═════ Given information ═════

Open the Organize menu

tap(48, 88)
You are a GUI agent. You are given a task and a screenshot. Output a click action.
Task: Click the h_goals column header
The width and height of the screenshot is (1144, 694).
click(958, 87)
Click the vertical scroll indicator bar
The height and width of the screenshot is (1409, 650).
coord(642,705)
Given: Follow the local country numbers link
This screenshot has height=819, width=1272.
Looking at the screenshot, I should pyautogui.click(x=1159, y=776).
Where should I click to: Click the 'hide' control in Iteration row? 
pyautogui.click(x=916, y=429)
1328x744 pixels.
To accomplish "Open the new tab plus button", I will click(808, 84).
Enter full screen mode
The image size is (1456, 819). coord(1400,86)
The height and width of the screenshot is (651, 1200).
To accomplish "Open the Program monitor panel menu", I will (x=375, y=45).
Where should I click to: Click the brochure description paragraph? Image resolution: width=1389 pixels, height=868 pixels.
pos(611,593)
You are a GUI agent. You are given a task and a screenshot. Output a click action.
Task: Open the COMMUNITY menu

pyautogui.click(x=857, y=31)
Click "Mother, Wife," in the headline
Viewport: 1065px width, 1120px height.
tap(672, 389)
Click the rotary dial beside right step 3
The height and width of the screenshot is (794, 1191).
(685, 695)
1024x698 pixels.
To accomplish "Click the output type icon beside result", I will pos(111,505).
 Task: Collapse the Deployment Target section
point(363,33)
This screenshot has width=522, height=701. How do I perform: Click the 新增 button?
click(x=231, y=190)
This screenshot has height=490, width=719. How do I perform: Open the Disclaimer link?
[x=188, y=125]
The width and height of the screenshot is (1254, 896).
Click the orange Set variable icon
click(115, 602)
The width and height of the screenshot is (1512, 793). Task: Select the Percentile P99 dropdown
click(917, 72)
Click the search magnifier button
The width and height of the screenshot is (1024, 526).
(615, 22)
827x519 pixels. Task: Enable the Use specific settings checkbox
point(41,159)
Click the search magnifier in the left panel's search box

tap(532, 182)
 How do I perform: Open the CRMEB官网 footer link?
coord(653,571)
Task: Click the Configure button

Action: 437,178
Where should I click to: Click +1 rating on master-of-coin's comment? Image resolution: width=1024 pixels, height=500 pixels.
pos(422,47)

═════

Task goal:
Within the data above, the span starting at the line containing "The height and width of the screenshot is (651, 1200)." and ending at the line containing "1024x698 pixels." is to be retyped exactly, with no other lines.

Exercise answer:
The height and width of the screenshot is (651, 1200).
To accomplish "Open the Program monitor panel menu", I will (x=375, y=45).
Where should I click to: Click the brochure description paragraph? Image resolution: width=1389 pixels, height=868 pixels.
pos(611,593)
You are a GUI agent. You are given a task and a screenshot. Output a click action.
Task: Open the COMMUNITY menu

pyautogui.click(x=857, y=31)
Click "Mother, Wife," in the headline
Viewport: 1065px width, 1120px height.
tap(672, 389)
Click the rotary dial beside right step 3
The height and width of the screenshot is (794, 1191).
(685, 695)
1024x698 pixels.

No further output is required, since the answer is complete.